Because of that I request that both related threads be locked.-tomos
Dunno if they need to be locked - they're pretty dead now from my viewpoint.
One last thing coming up in a few, though, since I promised it: working on a small test to see what happens wrt. very small files (MFT-resident) when you apply compression.
Here, results from testing some very small files on an NTFS volume with 1k clusters. The files were highly comrpessible (filled with A's).
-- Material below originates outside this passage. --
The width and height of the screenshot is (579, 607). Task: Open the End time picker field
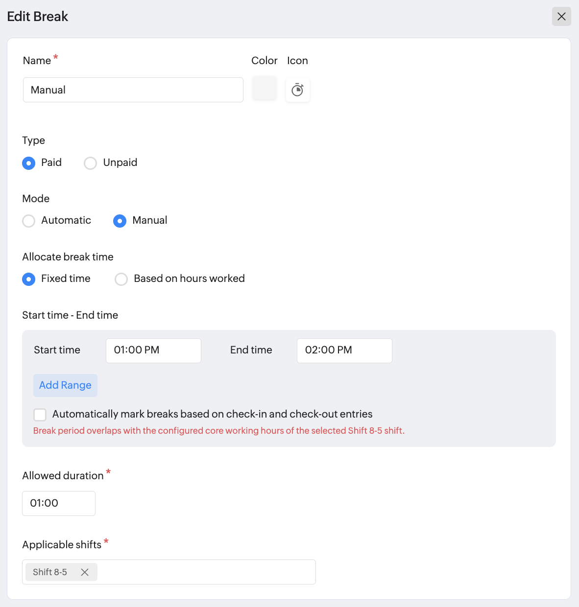344,350
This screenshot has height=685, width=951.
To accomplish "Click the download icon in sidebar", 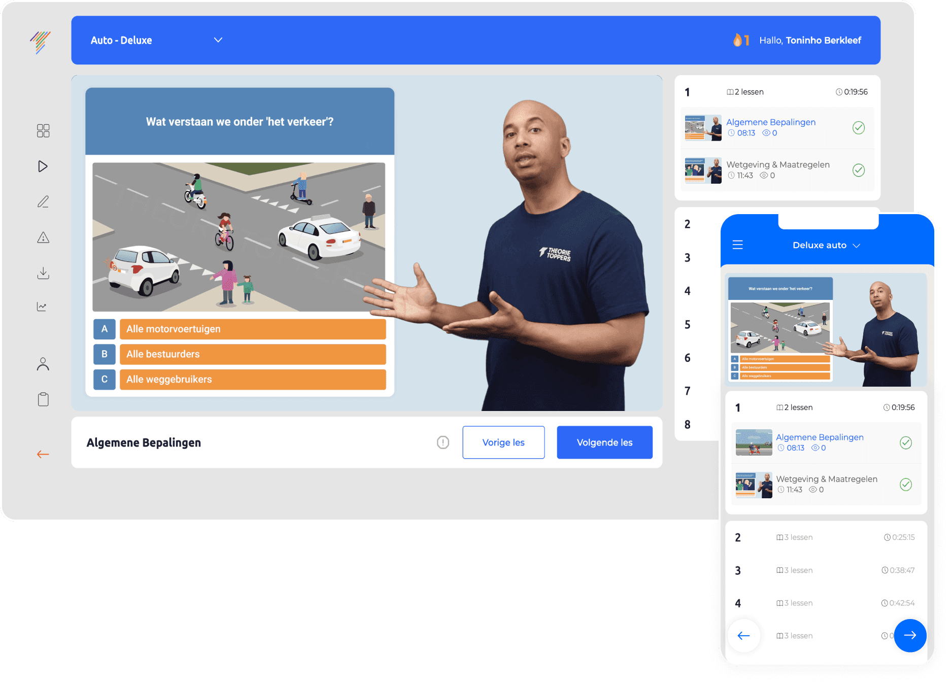I will [x=43, y=273].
The lines with "x is UNcompressed" (etc) are from a small tool I whipped up, the middle parts is the output from Microsoft's COMPACT.EXE.
small100.txt is UNcompressed, 100/100, (MFT resident), 1 fragments
small500.txt is UNcompressed, 500/500, (MFT resident), 1 fragments
small1000.txt is UNcompressed, 1000/1000, 1 fragments
small5000.txt is UNcompressed, 5000/5000, 1 fragments
====================================================
Compressing files in R:\temp\z\
small100.txt 100 : 100 = 1,0 to 1 [OK]
small1000.txt 1000 : 1000 = 1,0 to 1 [OK]
small500.txt 500 : 500 = 1,0 to 1 [OK]
small5000.txt 5000 : 1024 = 4,9 to 1 [OK]
4 files within 1 directories were compressed.
6.600 total bytes of data are stored in 2.624 bytes.
The compression ratio is 2,5 to 1.
====================================================
small100.txt is compressed, 100/100, (MFT resident), 1 fragments
small500.txt is compressed, 500/500, (MFT resident), 1 fragments
small1000.txt is compressed, 1000/1000, 2 fragments
small5000.txt is compressed, 5000/1024, 2 fragments
Observations:
1) MFT-resident data stays resident - good!
2) The really small files aren't actually compressed (GetCompressedFileSize == GetFileSizeEx, see MSDN) - they are flagged compressed, though, so will be compressed once they grow.
3) For compressed files, we get "size on disk" (taking clusters into account), not "actual numCompressedBytes" - which makes sense.
4) When compressing non-resident files, we get one excess fragment.